» What is required:
Beginning with the first line of the data below, reproduce every line unchanged, ending with the line that holds "Tap the plus".

......

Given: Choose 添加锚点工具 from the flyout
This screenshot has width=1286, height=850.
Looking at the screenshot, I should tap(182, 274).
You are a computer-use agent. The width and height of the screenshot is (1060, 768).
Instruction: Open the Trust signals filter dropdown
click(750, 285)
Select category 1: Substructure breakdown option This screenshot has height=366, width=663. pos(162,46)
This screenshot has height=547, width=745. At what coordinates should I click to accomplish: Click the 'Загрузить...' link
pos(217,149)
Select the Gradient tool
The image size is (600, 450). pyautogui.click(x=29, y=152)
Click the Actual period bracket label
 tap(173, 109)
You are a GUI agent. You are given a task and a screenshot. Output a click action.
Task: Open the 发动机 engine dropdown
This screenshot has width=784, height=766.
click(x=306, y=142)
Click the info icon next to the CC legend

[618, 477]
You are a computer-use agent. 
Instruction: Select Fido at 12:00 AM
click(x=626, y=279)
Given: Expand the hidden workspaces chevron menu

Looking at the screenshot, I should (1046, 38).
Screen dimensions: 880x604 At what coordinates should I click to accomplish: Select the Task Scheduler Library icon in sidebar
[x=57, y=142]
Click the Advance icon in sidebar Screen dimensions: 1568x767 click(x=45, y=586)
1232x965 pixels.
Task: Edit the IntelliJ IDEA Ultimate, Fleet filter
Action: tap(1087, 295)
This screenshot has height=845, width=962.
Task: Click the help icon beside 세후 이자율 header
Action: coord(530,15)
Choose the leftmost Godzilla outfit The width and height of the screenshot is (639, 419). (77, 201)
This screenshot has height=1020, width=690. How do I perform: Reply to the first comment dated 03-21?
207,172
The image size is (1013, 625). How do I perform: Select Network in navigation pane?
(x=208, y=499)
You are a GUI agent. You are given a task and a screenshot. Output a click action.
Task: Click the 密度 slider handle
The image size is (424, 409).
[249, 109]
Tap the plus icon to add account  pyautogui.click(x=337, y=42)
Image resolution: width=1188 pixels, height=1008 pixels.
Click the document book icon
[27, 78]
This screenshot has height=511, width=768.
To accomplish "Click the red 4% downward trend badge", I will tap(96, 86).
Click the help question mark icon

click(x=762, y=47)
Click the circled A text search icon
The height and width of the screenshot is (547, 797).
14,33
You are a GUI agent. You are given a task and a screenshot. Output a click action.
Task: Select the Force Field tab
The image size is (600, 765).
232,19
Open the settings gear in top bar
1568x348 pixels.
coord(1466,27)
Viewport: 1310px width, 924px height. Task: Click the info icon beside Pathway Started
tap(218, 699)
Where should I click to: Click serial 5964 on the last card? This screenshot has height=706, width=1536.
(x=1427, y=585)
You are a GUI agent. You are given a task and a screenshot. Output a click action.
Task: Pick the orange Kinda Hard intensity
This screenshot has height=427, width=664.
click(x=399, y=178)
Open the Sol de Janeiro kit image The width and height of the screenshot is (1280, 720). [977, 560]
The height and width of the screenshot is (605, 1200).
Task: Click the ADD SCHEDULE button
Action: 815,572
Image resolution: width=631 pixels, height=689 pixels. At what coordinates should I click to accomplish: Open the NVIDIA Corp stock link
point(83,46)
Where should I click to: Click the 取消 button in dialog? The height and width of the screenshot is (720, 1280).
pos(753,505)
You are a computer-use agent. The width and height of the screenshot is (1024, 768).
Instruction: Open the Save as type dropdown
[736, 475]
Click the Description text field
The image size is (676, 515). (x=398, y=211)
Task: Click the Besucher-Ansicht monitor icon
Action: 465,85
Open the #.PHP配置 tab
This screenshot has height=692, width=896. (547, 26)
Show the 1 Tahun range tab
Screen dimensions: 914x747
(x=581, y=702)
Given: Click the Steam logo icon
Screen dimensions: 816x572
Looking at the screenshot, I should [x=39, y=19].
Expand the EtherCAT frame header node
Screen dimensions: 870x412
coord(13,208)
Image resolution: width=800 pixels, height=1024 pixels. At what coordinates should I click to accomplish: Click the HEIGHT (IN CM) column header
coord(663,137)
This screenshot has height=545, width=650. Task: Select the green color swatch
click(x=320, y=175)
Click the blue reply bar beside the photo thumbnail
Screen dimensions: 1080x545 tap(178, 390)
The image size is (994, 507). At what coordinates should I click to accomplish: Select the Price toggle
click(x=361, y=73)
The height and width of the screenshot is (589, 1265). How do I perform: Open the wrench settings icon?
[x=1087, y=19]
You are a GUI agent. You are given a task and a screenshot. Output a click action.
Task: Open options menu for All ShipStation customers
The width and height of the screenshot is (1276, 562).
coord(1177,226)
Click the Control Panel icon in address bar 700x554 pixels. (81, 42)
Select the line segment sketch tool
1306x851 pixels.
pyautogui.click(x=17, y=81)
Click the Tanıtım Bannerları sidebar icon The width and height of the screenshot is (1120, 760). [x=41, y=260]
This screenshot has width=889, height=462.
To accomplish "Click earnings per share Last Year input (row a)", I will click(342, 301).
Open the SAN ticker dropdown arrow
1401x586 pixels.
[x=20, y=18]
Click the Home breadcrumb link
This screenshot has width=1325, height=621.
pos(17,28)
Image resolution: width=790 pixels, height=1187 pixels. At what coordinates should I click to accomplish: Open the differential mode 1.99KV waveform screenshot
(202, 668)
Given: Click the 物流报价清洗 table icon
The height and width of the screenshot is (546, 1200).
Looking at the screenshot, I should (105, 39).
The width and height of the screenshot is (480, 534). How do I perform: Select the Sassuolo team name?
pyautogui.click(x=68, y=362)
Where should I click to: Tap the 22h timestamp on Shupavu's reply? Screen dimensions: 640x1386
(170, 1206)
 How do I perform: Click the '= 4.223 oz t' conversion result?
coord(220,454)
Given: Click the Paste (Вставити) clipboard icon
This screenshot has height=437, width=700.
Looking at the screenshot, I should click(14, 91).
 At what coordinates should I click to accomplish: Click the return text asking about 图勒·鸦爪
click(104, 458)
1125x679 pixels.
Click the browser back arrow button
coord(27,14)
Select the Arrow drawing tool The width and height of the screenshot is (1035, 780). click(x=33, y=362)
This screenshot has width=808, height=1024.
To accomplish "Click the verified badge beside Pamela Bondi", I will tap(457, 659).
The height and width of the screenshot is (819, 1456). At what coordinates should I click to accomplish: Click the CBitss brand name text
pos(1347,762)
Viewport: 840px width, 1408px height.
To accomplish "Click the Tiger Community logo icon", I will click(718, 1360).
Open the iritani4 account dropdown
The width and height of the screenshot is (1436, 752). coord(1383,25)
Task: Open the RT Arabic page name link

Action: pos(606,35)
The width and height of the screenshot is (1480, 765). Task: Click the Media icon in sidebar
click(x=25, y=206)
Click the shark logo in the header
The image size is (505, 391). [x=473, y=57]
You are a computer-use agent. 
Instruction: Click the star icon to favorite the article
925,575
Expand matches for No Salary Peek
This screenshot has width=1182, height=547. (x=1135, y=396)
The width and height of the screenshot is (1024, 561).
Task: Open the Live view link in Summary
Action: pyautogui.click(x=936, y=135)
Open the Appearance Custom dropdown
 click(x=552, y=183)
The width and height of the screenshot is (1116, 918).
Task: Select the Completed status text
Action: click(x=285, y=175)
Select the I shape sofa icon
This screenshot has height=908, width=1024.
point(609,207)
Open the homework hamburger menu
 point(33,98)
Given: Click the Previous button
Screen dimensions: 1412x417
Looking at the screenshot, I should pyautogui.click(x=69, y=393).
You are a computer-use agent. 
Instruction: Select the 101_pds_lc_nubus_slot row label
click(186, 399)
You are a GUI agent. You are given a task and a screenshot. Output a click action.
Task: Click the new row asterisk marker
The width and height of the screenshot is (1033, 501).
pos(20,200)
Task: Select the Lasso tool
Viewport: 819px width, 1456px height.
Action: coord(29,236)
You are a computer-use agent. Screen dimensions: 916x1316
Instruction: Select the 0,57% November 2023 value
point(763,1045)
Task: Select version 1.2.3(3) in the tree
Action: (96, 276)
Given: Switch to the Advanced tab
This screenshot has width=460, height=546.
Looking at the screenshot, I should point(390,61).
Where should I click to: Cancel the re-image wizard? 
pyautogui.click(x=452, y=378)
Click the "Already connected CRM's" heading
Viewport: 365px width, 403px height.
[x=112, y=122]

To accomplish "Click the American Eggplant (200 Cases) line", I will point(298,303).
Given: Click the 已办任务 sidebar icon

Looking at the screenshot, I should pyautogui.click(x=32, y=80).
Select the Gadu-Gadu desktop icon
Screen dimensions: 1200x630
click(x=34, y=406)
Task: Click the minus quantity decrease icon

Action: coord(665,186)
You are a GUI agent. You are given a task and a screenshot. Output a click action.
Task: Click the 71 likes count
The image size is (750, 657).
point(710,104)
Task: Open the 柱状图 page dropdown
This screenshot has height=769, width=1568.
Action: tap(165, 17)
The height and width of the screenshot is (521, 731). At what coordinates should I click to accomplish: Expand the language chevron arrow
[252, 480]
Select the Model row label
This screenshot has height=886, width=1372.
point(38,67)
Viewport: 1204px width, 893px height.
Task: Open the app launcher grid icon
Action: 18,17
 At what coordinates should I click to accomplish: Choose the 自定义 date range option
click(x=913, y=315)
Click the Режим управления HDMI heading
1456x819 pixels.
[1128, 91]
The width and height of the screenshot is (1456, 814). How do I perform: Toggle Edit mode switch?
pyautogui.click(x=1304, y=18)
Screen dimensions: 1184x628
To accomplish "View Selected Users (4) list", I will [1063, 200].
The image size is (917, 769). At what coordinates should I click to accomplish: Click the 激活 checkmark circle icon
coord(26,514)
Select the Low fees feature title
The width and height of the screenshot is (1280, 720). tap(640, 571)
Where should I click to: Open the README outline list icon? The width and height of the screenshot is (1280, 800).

......

» Result for this exercise:
Given: Choose 添加锚点工具 from the flyout
This screenshot has width=1286, height=850.
Looking at the screenshot, I should tap(182, 274).
You are a computer-use agent. The width and height of the screenshot is (1060, 768).
Instruction: Open the Trust signals filter dropdown
click(750, 285)
Select category 1: Substructure breakdown option This screenshot has height=366, width=663. pos(162,46)
This screenshot has height=547, width=745. At what coordinates should I click to accomplish: Click the 'Загрузить...' link
pos(217,149)
Select the Gradient tool
The image size is (600, 450). pyautogui.click(x=29, y=152)
Click the Actual period bracket label
 tap(173, 109)
You are a GUI agent. You are given a task and a screenshot. Output a click action.
Task: Open the 发动机 engine dropdown
This screenshot has width=784, height=766.
click(x=306, y=142)
Click the info icon next to the CC legend

[618, 477]
You are a computer-use agent. 
Instruction: Select Fido at 12:00 AM
click(x=626, y=279)
Given: Expand the hidden workspaces chevron menu

Looking at the screenshot, I should (1046, 38).
Screen dimensions: 880x604 At what coordinates should I click to accomplish: Select the Task Scheduler Library icon in sidebar
[x=57, y=142]
Click the Advance icon in sidebar Screen dimensions: 1568x767 click(x=45, y=586)
1232x965 pixels.
Task: Edit the IntelliJ IDEA Ultimate, Fleet filter
Action: tap(1087, 295)
This screenshot has height=845, width=962.
Task: Click the help icon beside 세후 이자율 header
Action: coord(530,15)
Choose the leftmost Godzilla outfit The width and height of the screenshot is (639, 419). (77, 201)
This screenshot has height=1020, width=690. How do I perform: Reply to the first comment dated 03-21?
207,172
The image size is (1013, 625). How do I perform: Select Network in navigation pane?
(x=208, y=499)
You are a GUI agent. You are given a task and a screenshot. Output a click action.
Task: Click the 密度 slider handle
The image size is (424, 409).
[249, 109]
Tap the plus icon to add account  pyautogui.click(x=337, y=42)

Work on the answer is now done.